Task item: Down to the last line, print the entries below exactly, and keep every picture out of the copy.

-- Information follows --

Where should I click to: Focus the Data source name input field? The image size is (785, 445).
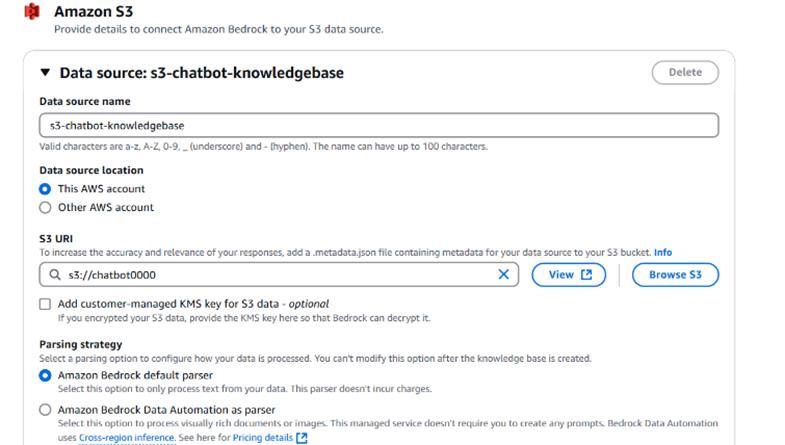(x=379, y=125)
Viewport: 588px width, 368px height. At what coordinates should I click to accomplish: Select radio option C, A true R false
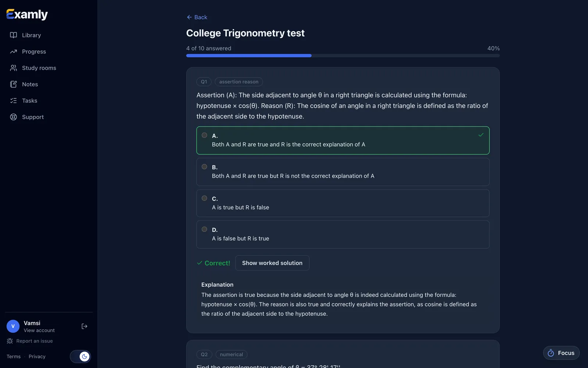[x=204, y=198]
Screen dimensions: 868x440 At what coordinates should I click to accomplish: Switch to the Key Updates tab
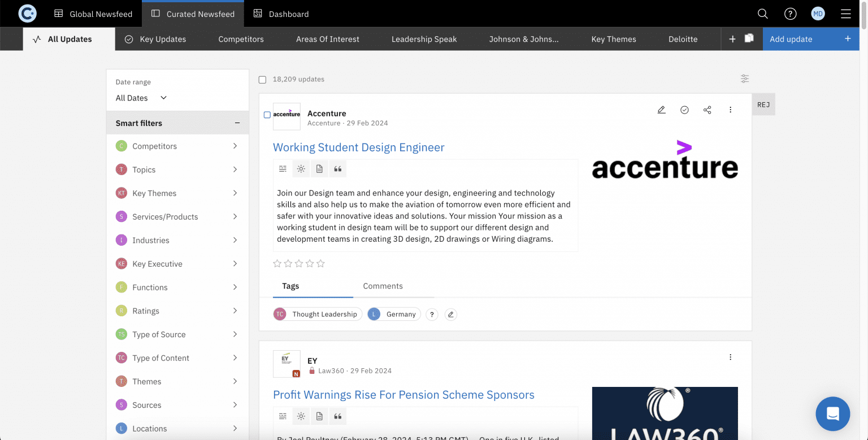[x=155, y=39]
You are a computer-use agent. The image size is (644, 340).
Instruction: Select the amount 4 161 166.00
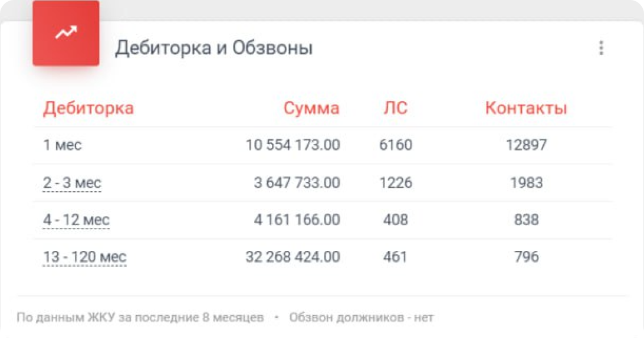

-- Information concluded --

Your solution:
Where should I click to: Focus the Data source name input field? The image size is (785, 445).
(x=379, y=125)
Viewport: 588px width, 368px height. At what coordinates should I click to accomplish: Select radio option C, A true R false
[x=204, y=198]
Screen dimensions: 868x440 At what coordinates should I click to accomplish: Switch to the Key Updates tab
[x=155, y=39]
You are a computer-use agent. The image size is (644, 340).
Instruction: Select the amount 4 161 166.00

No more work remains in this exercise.